Alternative (from `lightning-core/` directory):

```bash
python ../ai_model_all_bench.py
python ../ml_all_bench.py
python ../dl_all_bench.py
```

Then checked by scanning `ours_best_vs_mps` from:
- `benchmark_results/kernel_bench.csv`
- `benchmark_results/pipeline_bench.csv`
- `benchmark_results/ml_all_bench.csv`
- `benchmark_results/large_gemm_auto_sweep.csv`

# 33. Benchmark Methodology Notes
- Warmup iterations are used before timed iterations.
- Some suites use repeated trials and median/robust center.
- Thermal state can affect absolute numbers; compare relative metrics and rerun if needed.
- For fair comparison, synchronize MPS paths and separate one-shot vs resident scenarios.

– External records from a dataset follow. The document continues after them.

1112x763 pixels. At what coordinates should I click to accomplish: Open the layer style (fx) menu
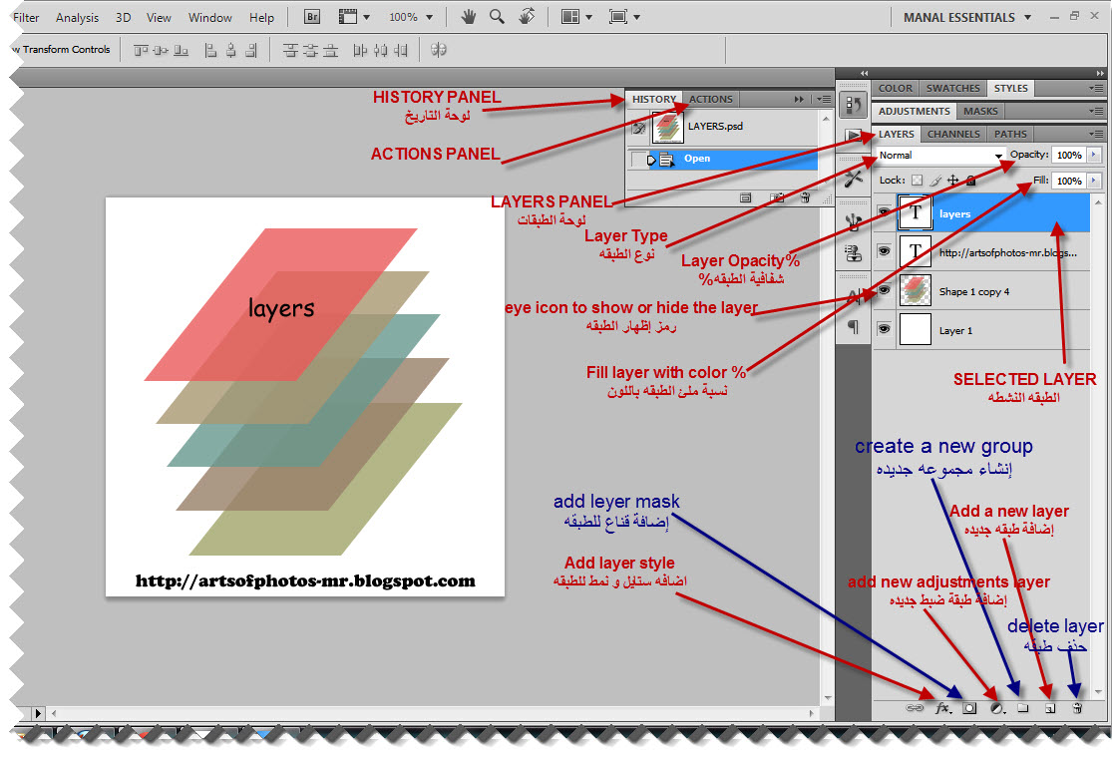(942, 708)
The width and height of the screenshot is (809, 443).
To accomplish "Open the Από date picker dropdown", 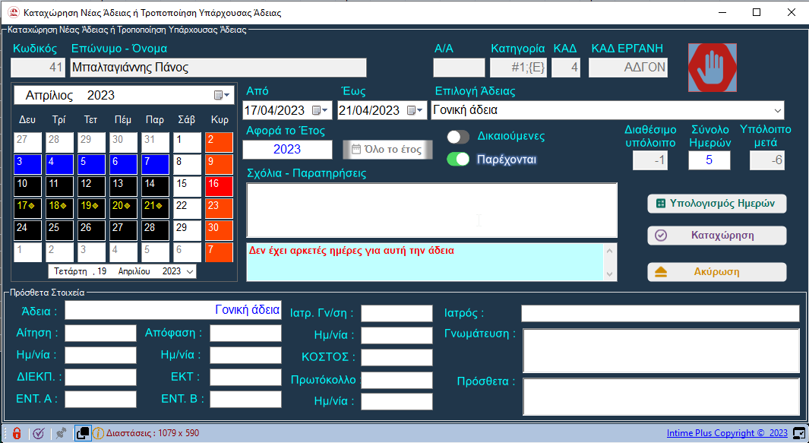I will [321, 110].
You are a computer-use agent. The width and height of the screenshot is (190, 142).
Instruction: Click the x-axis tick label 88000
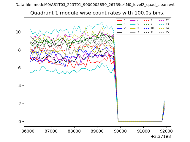[74, 130]
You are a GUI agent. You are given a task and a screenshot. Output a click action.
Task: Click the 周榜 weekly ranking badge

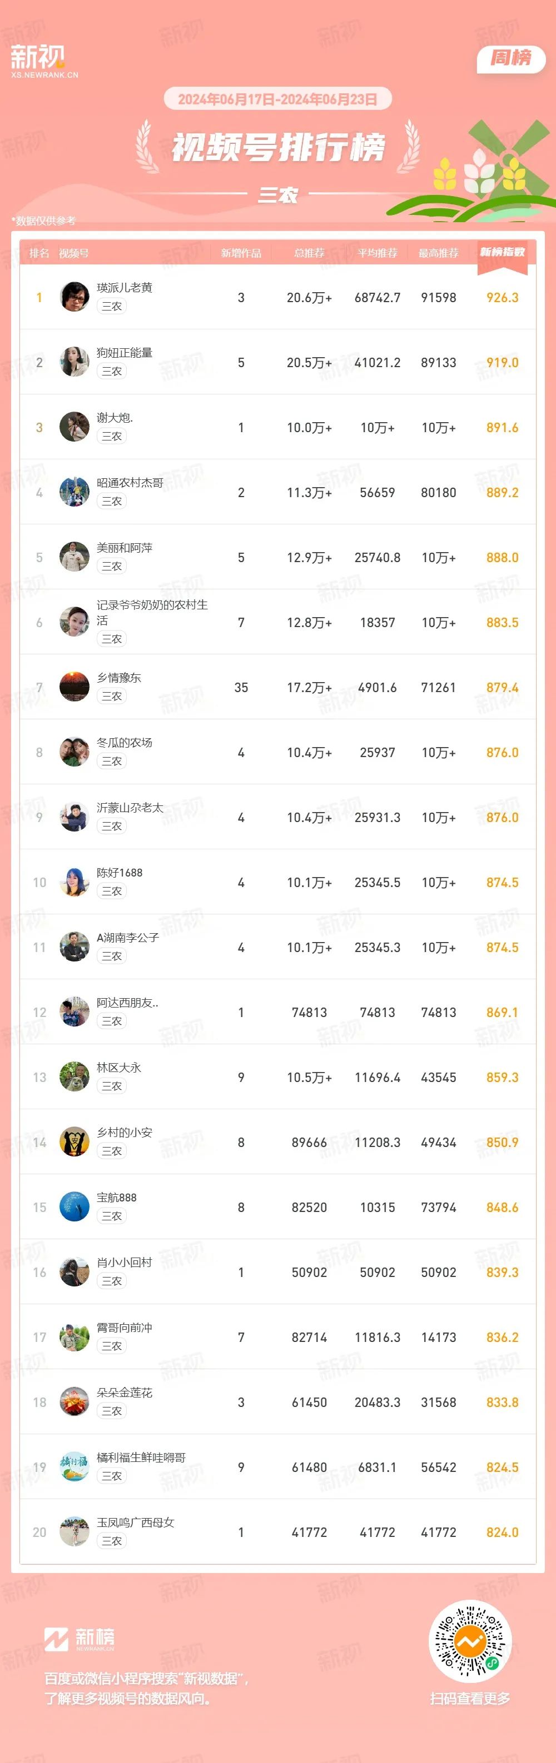[x=511, y=59]
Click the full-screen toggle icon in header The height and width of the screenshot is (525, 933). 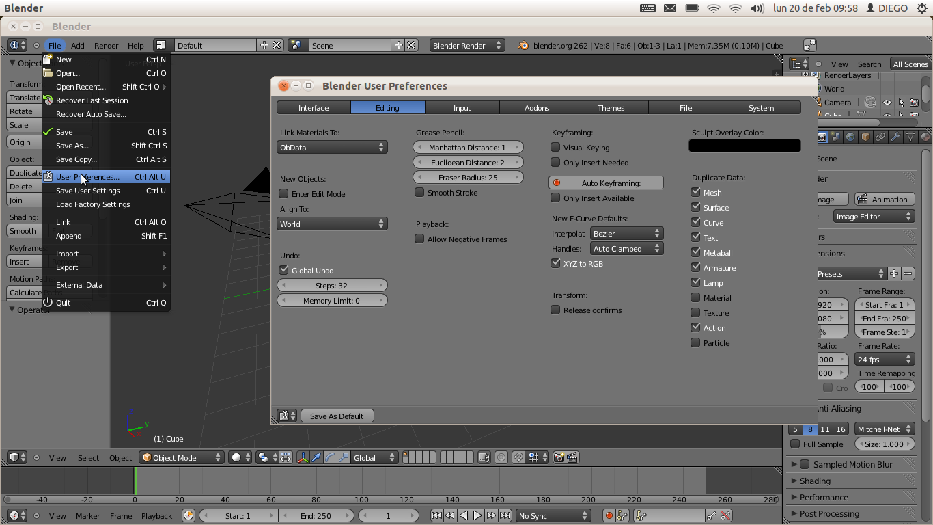click(x=810, y=45)
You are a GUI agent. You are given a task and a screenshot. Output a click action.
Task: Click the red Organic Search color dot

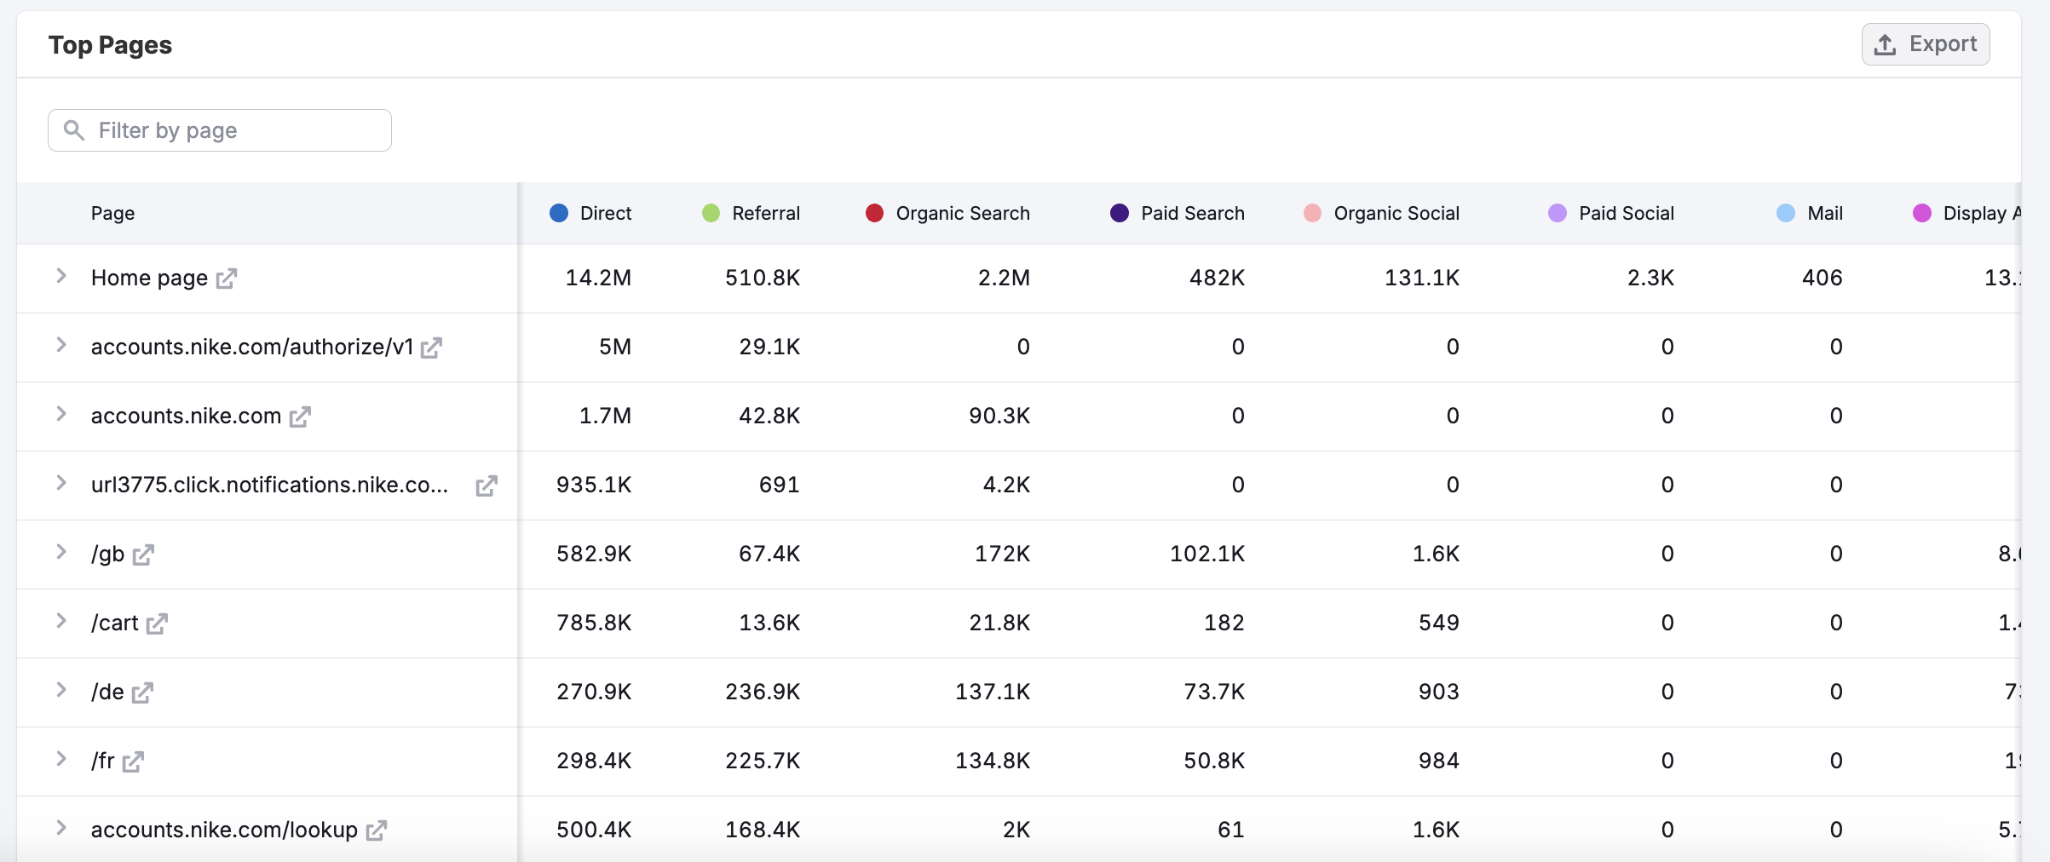[874, 213]
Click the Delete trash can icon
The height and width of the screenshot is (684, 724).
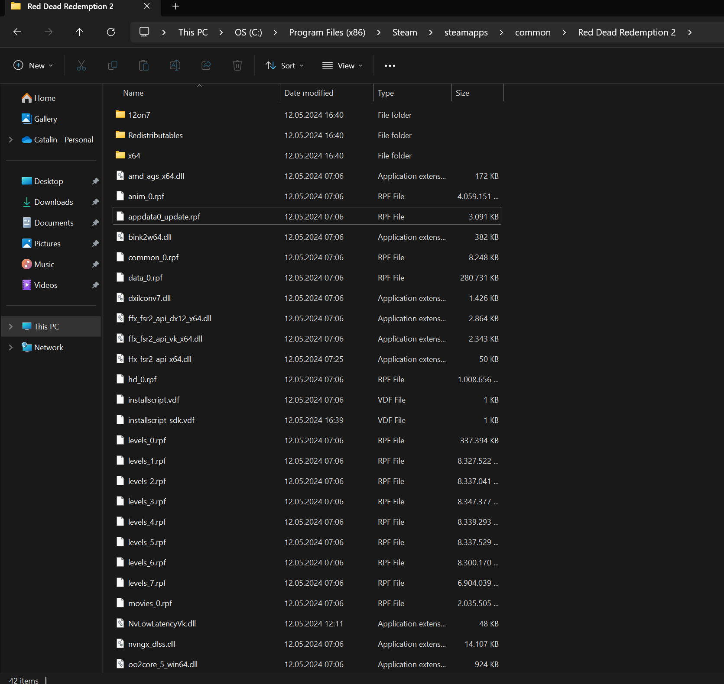pos(237,65)
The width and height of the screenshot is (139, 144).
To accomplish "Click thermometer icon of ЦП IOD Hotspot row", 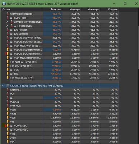I will [8, 30].
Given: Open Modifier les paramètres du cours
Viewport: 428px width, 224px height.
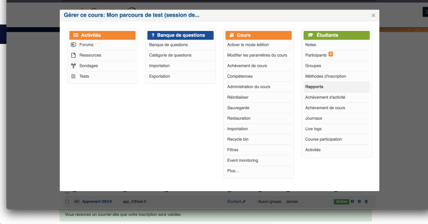Looking at the screenshot, I should click(x=257, y=55).
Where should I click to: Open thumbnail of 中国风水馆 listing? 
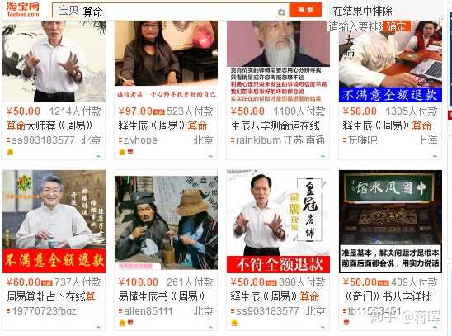click(390, 221)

# 34. Repository Structure
```text
include/lightning_core/         # public wrapper headers
include/lightning_core/core/    # canonical core headers
include/cudajun/                # compatibility forwarding headers
src/                            # runtime + op implementations
python/bindings/                # pybind11 bindings
benchmarks/                     # native benchmark sources/scripts
tests/                          # C++ unit tests
docs/                           # quickstart/advanced/contributor docs
```

# 35. Roadmap
- Expand fused operator coverage for end-to-end pipelines.
- Improve precision/performance control surfaces.
- Harden reproducibility tooling and CI benchmarking.
- Continue Python ergonomics while preserving low-level controls.

# 36. Citation
If you use Lightning Core in research, please cite it as software:

```bibtex
@software{lightning_core,
  title = {Lightning Core: Metal-First Runtime for Attention and Fused Pipelines},
  author = {Beak, JunHyeon},
  year = {2026},
  url = {https://github.com/wnsgus00114-droid/lightning-core}
}
```

# 37. License
This project is licensed under **Kwangwoon University License 1.0 (KWU-1.0)**.
See [LICENSE](LICENSE).

# 38. Contributing
Please read:
- [docs/contributor.md](docs/contributor.md)

General flow:
1. Open an issue/discussion for major changes.
2. Keep PRs focused and benchmark-backed when performance-sensitive.
3. Include reproduction steps for behavior/perf changes.

# 39. Project Status
**Active development (beta).**

Lightning Core is stable enough for experimentation and benchmarking, while APIs and internals continue to evolve quickly.